The most touching case I came across in preparation for today’s debate was in the Library notes. It was the case of a young lad who had to go to Germany to get a drug to sustain him so that he could live on for a few extra years. He was not likely to live for long, but without the drug he would die very quickly. That very vividly made the case that a young life is worth far more than the life of any of us here today. As the right hon. Member for West Dorset (Mr. Letwin) pointed out, NICE benchmarking does not tell us about social effects or the effects on others, which are particularly poignant in the case of children.

NICE offers guidance, identifies downright useless therapies and aids comparison, but it does not and cannot eliminate the need for judgment calls, by the PCTs or by whomever we think ought to make them. The question, which the hon. Member for Norwich, North put well, is whether that judgment should be unfettered and ad hoc, as it currently appears to be. I suggest that, however the PCTs exercise their discretion, or clinicians exercise their discretion in advising the PCTs, they should do so in a reasoned fashion, and not because they are stampeded into it by, for example, a press campaign. The process should be transparent, so that people know what has been done and why. It should be open to both expert and public scrutiny, and it should certainly be accountable, however we want that accountability to work.

Dr. Gibson: Is the hon. Gentleman saying that it would be tolerable to have different results from different PCTs across the country for the same exceptionally used drug?

Dr. Pugh: I suppose that one must ask whether we would be more comfortable with a judgment call being made by whichever national body was to prescribe to PCTs how to do things, or on a more locally accountable basis.

Dr. Gibson: I was talking about non-NICE-approved drugs as well. There are situations in which there is evidence, but NICE has not got around to assessing it. What is the hon. Gentleman’s position on non-NICE-approved drugs across the country?

Dr. Pugh: I am just illustrating a case, not trying to solve the problem for the hon. Gentleman. We want a variety of opinions to come into an assessment, but we do not want the whole issue to be entirely predetermined by a national body.

12.2 pm

Mike Penning (Hemel Hempstead) (Con): I join colleagues in congratulating the hon. Member for Norwich, North (Dr. Gibson) on the excellent way in which he opened the debate. He is a diligent campaigner, particularly on behalf of the cancer community and cancer groups. I congratulate him in advance on his 10 years of work with the all-party group.

**PROVIDED MATERIAL:**
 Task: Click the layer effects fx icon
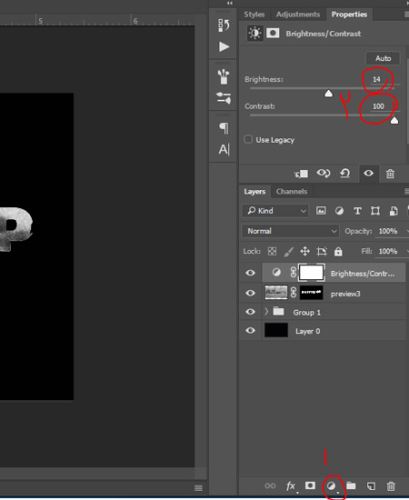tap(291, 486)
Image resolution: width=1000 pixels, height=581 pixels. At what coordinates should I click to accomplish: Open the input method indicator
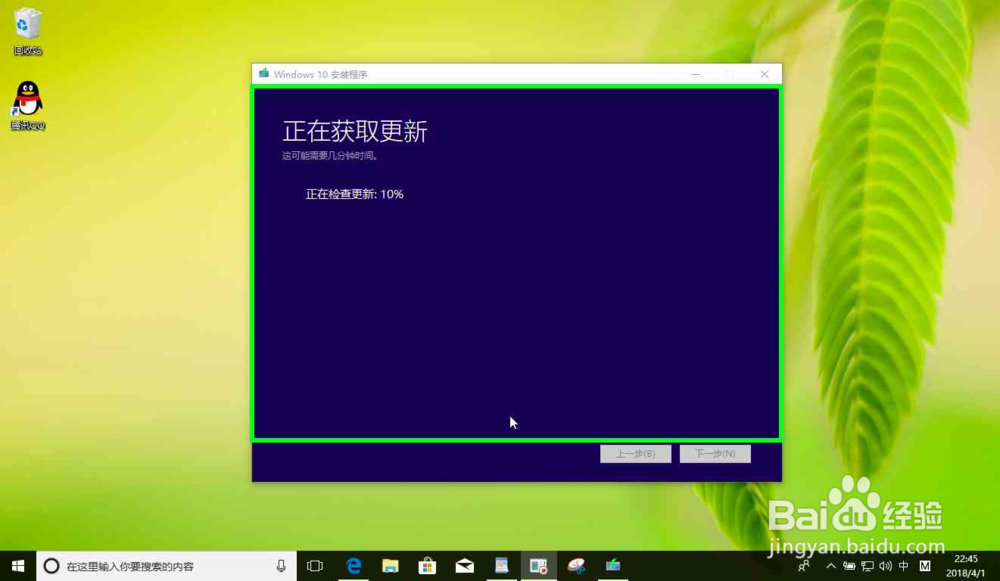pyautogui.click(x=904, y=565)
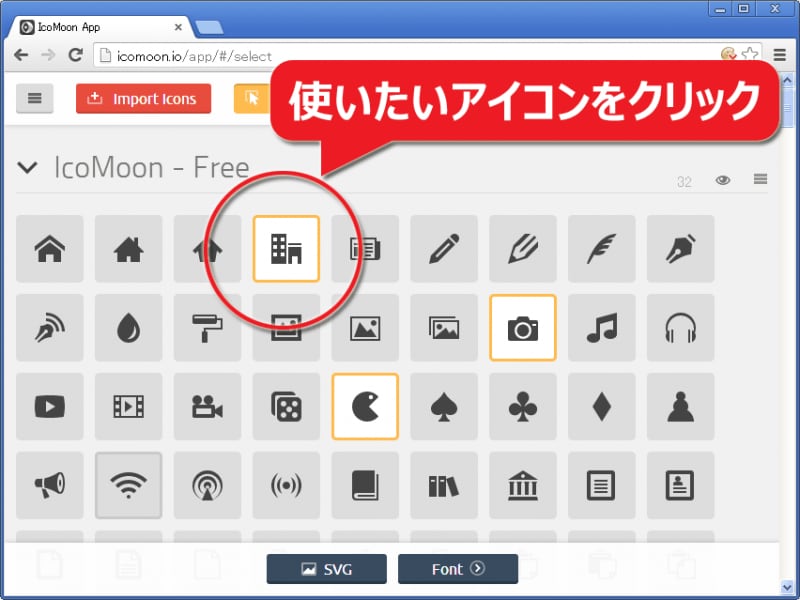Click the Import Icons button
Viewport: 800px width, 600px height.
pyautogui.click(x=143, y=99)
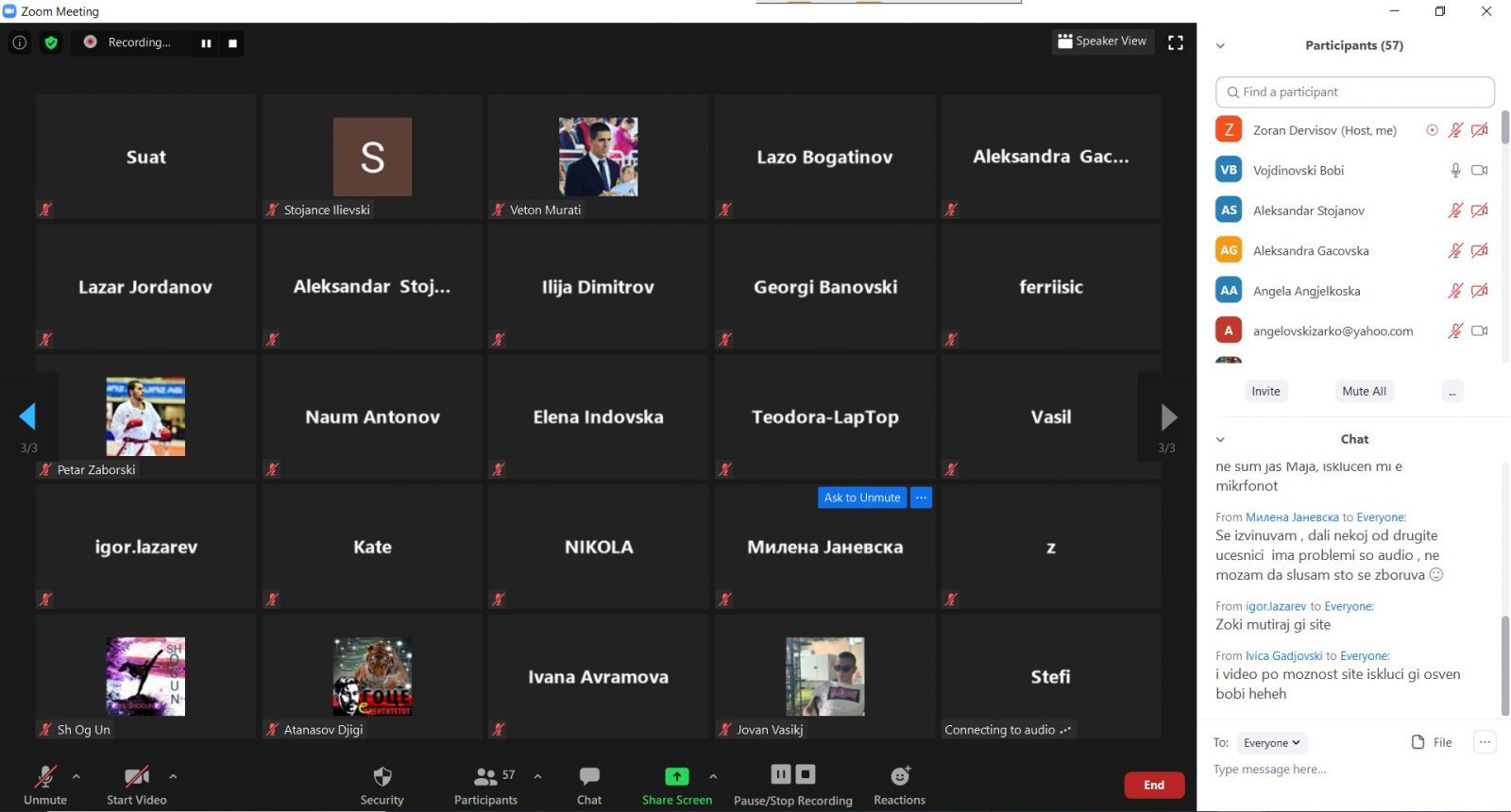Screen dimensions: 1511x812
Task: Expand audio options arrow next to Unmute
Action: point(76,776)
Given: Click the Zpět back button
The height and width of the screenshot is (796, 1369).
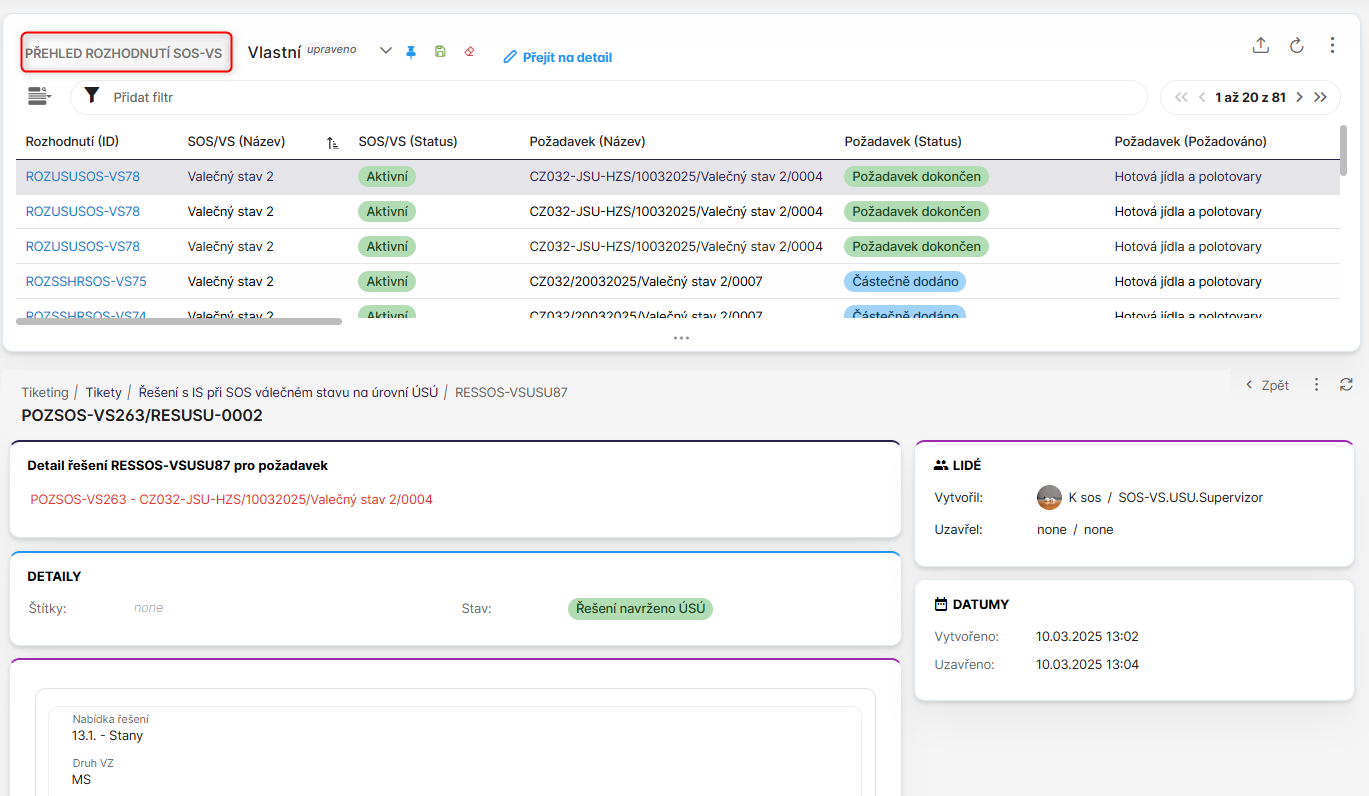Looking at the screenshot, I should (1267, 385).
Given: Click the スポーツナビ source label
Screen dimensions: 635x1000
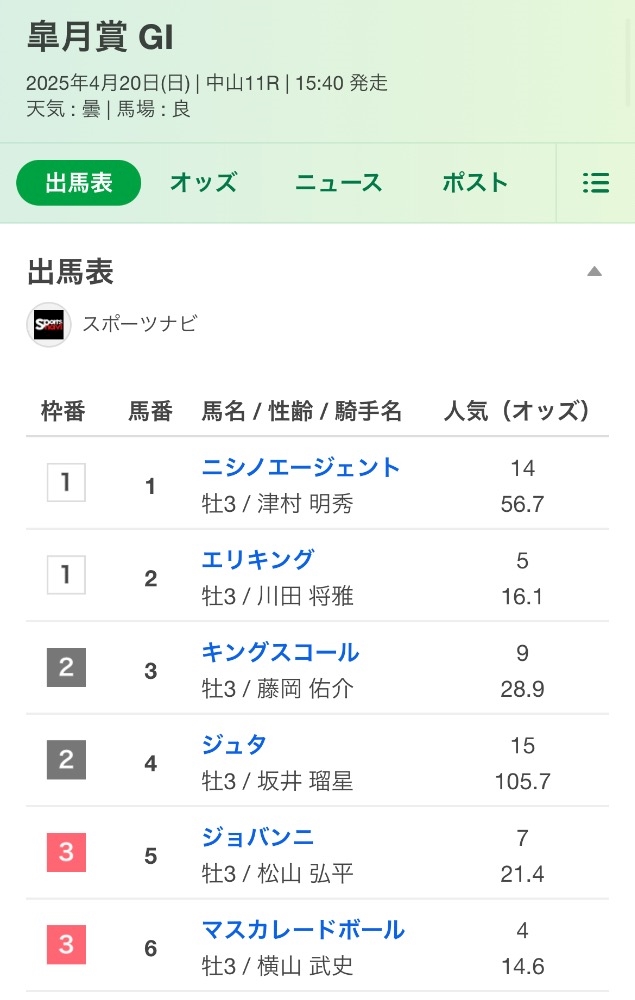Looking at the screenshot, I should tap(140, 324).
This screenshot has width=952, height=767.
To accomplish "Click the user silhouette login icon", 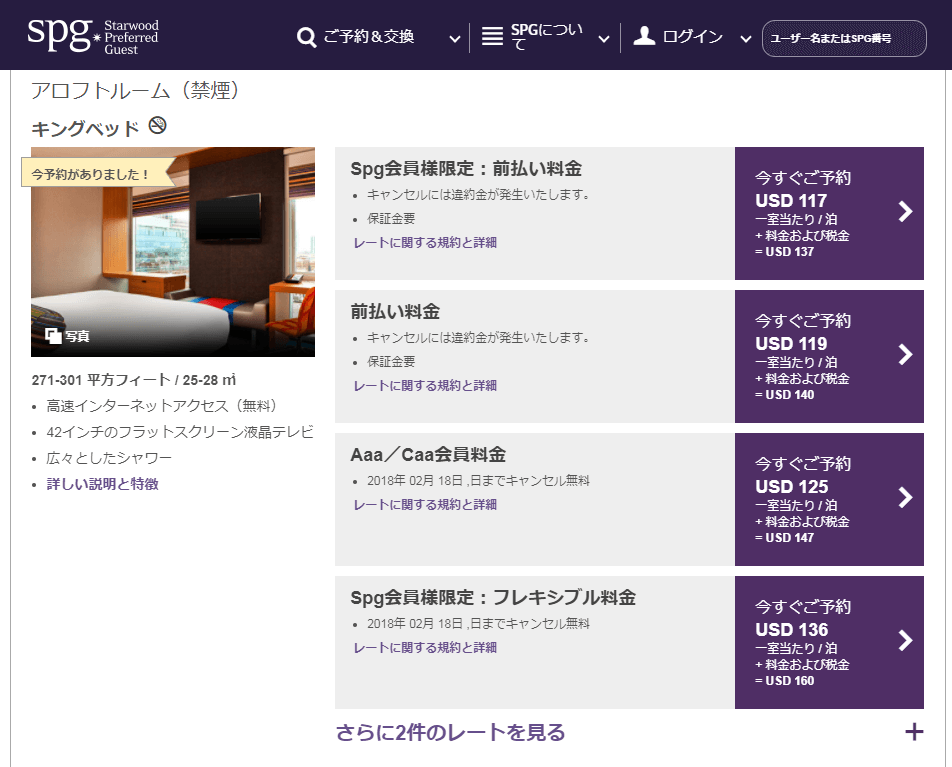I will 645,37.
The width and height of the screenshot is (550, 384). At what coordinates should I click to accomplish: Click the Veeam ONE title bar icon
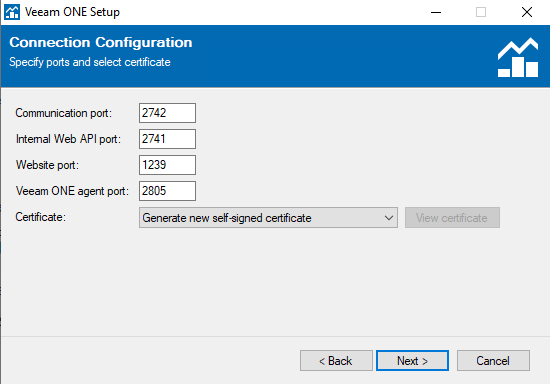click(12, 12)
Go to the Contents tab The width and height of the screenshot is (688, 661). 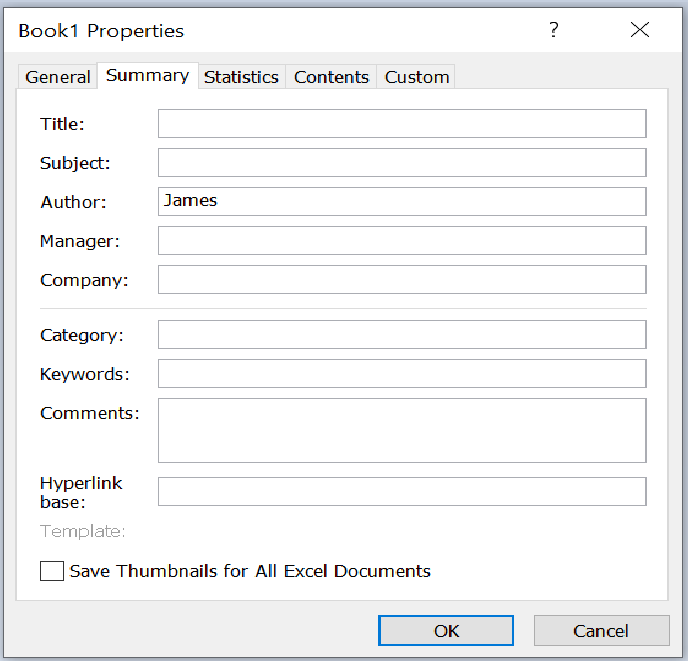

**TASKS TO CARRY OUT:**
A: In the debate excerpt, which country did the young lad have to go to in order to get a drug that would sustain him?
B: Repeat the debate excerpt between "The most touching" and "case of children.", inclusive.

**EXPECTED RESULTS:**
A: Germany

B:
The most touching case I came across in preparation for today’s debate was in the Library notes. It was the case of a young lad who had to go to Germany to get a drug to sustain him so that he could live on for a few extra years. He was not likely to live for long, but without the drug he would die very quickly. That very vividly made the case that a young life is worth far more than the life of any of us here today. As the right hon. Member for West Dorset (Mr. Letwin) pointed out, NICE benchmarking does not tell us about social effects or the effects on others, which are particularly poignant in the case of children.